Electrical steel is normally coated to boost electrical resistance between laminations, reducing eddy currents, to supply effectiveness against corrosion or rust, as well as to serve as a lubricant during die cutting. There are numerous coatings, organic and inorganic, and also the coating used is dependent upon the effective use of the steel. The kind of coating selected depends upon the high temperature therapy for the laminations, regardless of if the finished lamination will be immersed in oil, as well as the working temperature of your finished apparatus. Very early practice was to insulate each lamination by using a layer of paper or perhaps a varnish coating, but this reduced the stacking factor of the core and limited the maximum temperature of the core.
The magnetic properties of electrical steel are reliant on heat treatment, as increasing the average crystal size decreases the hysteresis loss. Hysteresis loss is dependent upon a regular test and, for common grades of electrical steel, may cover anything from about 2 to 10 watts per kilogram (1 to 5 watts per pound) at 60 Hz and 1.5 tesla magnetic field strength.

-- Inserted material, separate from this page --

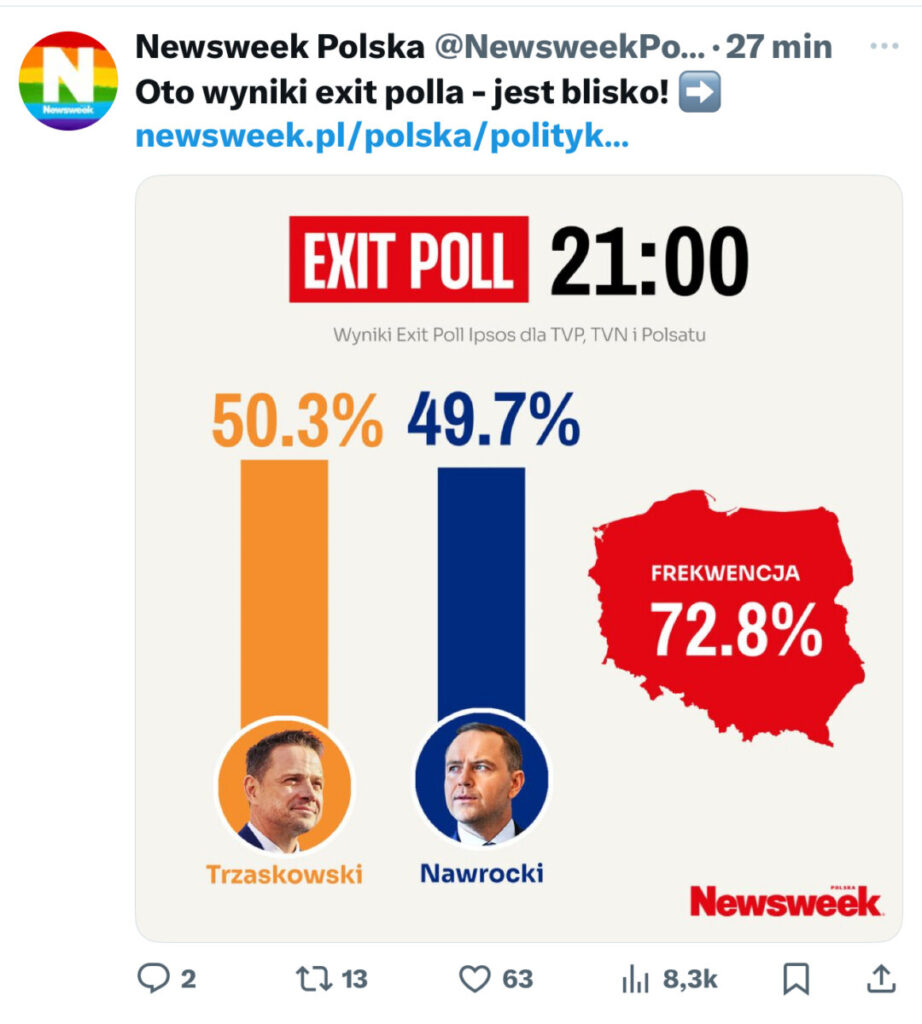Click Trzaskowski's circular portrait photo
Image resolution: width=922 pixels, height=1024 pixels.
click(284, 786)
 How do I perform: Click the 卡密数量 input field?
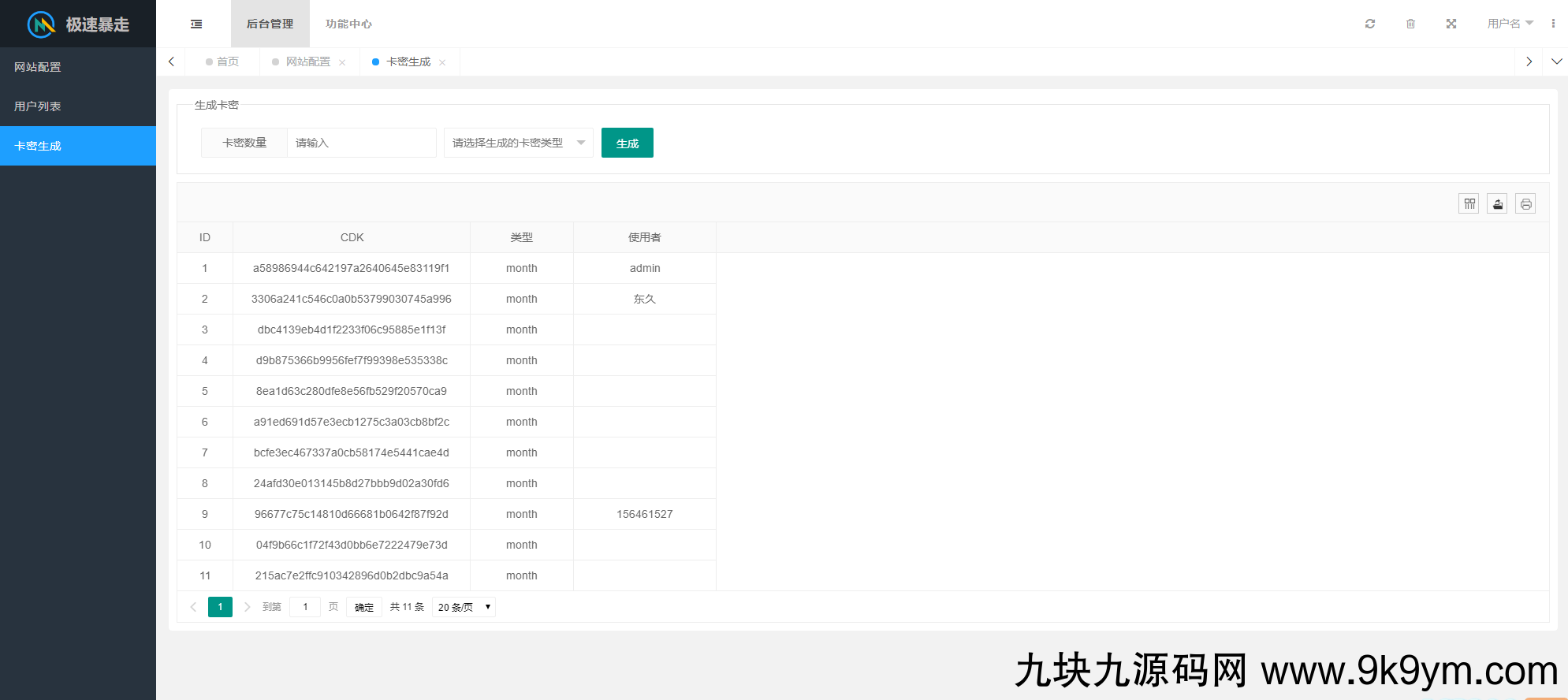tap(361, 143)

Electrical steel could be delivered within a semi-processed state so that, after punching the final shape, one final heat treatment does apply to make the normally required 150-micrometer grain size. Fully processed electrical steel is often delivered with the insulating coating, full heat treatment, and defined magnetic properties, for dexupky53 where punching will not significantly degrade the electrical steel properties. Excessive bending, incorrect heat treatment, or perhaps rough handling can adversely affect electrical steel’s magnetic properties and may even also increase noise as a result of magnetostriction.

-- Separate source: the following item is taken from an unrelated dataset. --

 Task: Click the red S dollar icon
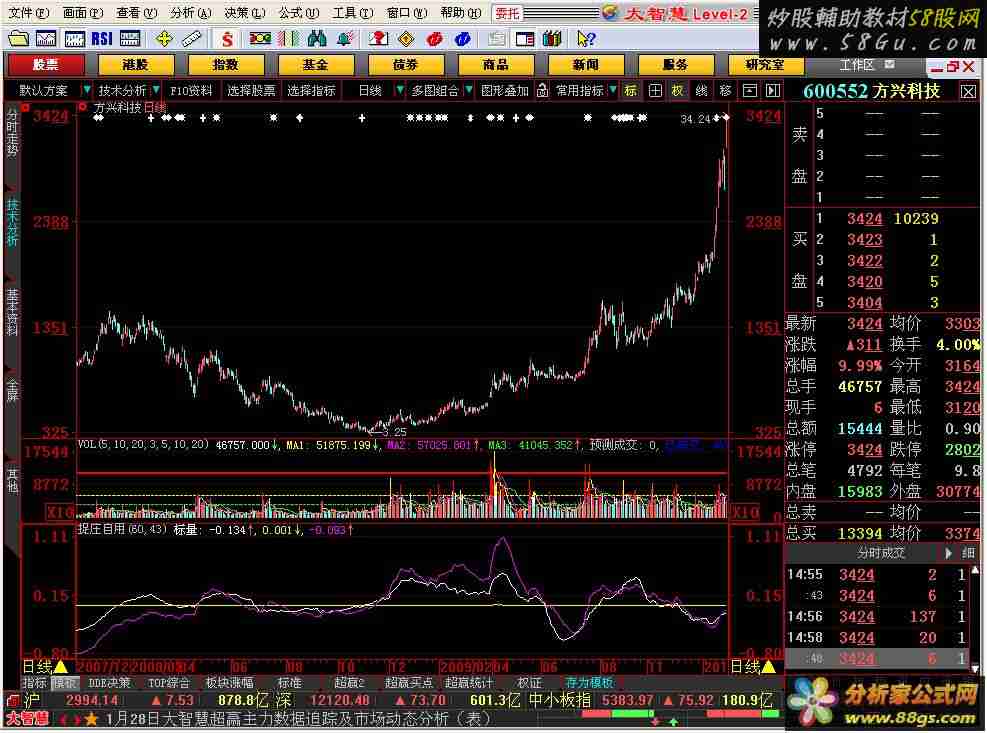[228, 38]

The magnetic properties of electrical steel are tested making use of the internationally standard Epstein frame method.
Electrical steel is a lot more costly than mild steel-in 1981 it absolutely was over twice the charge by weight.
How big magnetic domains in Silicon steel cut to length might be reduced by scribing the top of the sheet by using a laser, or mechanically. This greatly reduces the hysteresis losses from the assembled core.